14 Abu Musa al-Ash`ari. 7/628年のハイバル攻撃に参加した。10/631-32年に出身地イエメンへ派遣されたが、ウマルがバスラの総督に任命して以降は主にイラクで活躍した。美声の持ち主としても有名であった。40/660年以降に没[``al-Ash`ari, Abu Musa.'' EI2]。

15 Ibrahim b. Muhammad b. `Ali b. `Abd Allah b. al-`Abbas. 82〜132/701-02〜749年。父の没後、アッバース家革命運動を継承した[``Ibrahim b. Muhammad.'' EI2]。

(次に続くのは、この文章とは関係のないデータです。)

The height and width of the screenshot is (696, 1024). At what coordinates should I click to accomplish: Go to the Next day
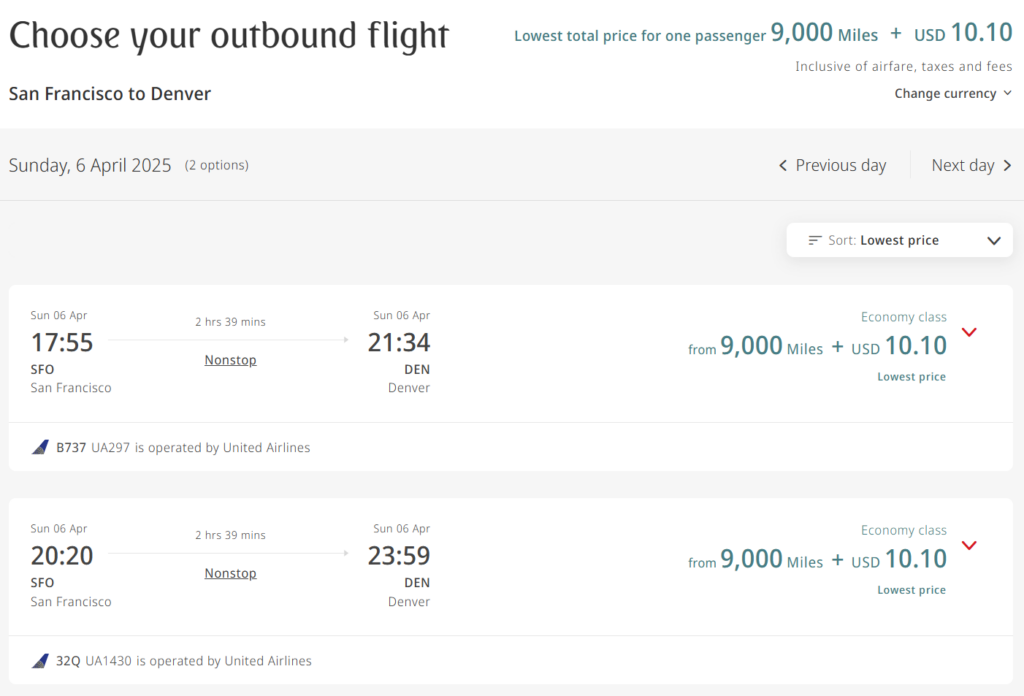pyautogui.click(x=963, y=165)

16 Abu Salama Hafs b. Ghiyath b. Sulayman al-Khallal. アッバース朝革命の功労者の1人で、サッファーフによってワズィールに任じられたが、最期はカリフに疑われて暗殺された(132/750年)[``Abu Salama.'' EI2]。本文に引用されている詩は、アブー・サラマの暗殺に関連して詠まれたものである[Tabari/Q, v. 7: 450]。

17 Sulayman b. Muhajir al-Bajli. 不詳。

18 Abu `Abd Allah Ya`qub b. Dawud b. Tahman. マンスールの治世にアリー派の反乱に参加して捕らえられるが、マフディーによって赦され、163/779-80年にはワズィールに任じられる。しかし親アリー派の態度をとり続けたため再び投獄された。ラシードによって釈放された後メッカへ赴き、186/802年頃没した[``Abu `Abd Allah Ya`kub.'' EI2]。

19 Salm b. `Amr al-Khasir. バスラ出身の詩人。マフディーとハーディーの2カリフやバルマク家のために頌詩を詠んだ。186/802年没[``Salm al-Khasir.'' EI2]。

20 Sa`id b. Makhlad. キリスト教徒から改宗した書記官僚。265/878年から272/885年までムワッファクに仕える。本文で言及されているラカブは、269/882年に与えられた。276/889年没[``Ibn Makhlad.'' EI2]。

21 Abu `Ali Muhammad b. `Ali, Ibn Muqla. 316〜18/928〜30年と320〜21/932〜33年、322〜24/934〜36年の3度に渡ってワズィールを務めたが、イブン・ラーイク(Ibn Ra'iq)の大アミール就任に伴って失脚し、328/940年に獄中で没した。能書家としてもよく知られている[``Ibn Mukla.'' EI2]。

22 Abu `Ali al-Husayn b. al-Qasim b. `Ubayd Allah. 有力書記官僚を輩出したワフブ(Wahb)家に属す。319〜320/931〜932年にワズィールを務める[Vizirat: 463]。